++++ Information provided

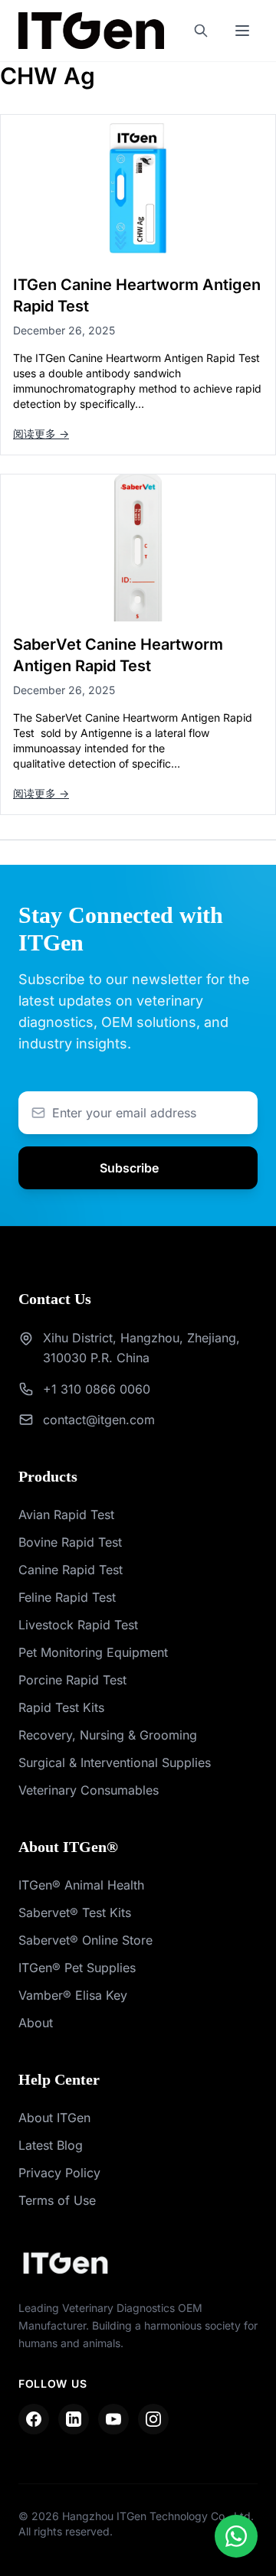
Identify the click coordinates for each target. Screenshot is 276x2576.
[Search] (201, 30)
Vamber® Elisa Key (72, 1995)
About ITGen (54, 2117)
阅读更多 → (41, 433)
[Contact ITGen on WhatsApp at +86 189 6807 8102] (236, 2536)
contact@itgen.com (99, 1419)
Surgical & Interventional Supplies (114, 1762)
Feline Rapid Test (67, 1597)
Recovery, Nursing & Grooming (107, 1735)
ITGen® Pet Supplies (77, 1967)
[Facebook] (33, 2419)
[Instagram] (153, 2419)
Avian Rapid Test (66, 1514)
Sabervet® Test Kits (74, 1912)
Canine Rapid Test (70, 1569)
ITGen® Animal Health (81, 1885)
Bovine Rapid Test (70, 1542)
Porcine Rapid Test (72, 1679)
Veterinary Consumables (88, 1790)
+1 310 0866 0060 (96, 1389)
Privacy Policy (59, 2172)
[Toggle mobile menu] (242, 30)
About (35, 2022)
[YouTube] (113, 2419)
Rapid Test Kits (61, 1707)
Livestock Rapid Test (78, 1624)
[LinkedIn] (73, 2419)
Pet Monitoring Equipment (93, 1652)
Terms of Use (57, 2200)
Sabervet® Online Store (85, 1940)
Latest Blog (50, 2145)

++++++++

Work instruction.
Starting with the line that contains "[Facebook] (33, 2419)", restate every line up to and including the last one above, exactly.

Output.
[Facebook] (33, 2419)
[Instagram] (153, 2419)
Avian Rapid Test (66, 1514)
Sabervet® Test Kits (74, 1912)
Canine Rapid Test (70, 1569)
ITGen® Animal Health (81, 1885)
Bovine Rapid Test (70, 1542)
Porcine Rapid Test (72, 1679)
Veterinary Consumables (88, 1790)
+1 310 0866 0060 (96, 1389)
Privacy Policy (59, 2172)
[Toggle mobile menu] (242, 30)
About (35, 2022)
[YouTube] (113, 2419)
Rapid Test Kits (61, 1707)
Livestock Rapid Test (78, 1624)
[LinkedIn] (73, 2419)
Pet Monitoring Equipment (93, 1652)
Terms of Use (57, 2200)
Sabervet® Online Store (85, 1940)
Latest Blog (50, 2145)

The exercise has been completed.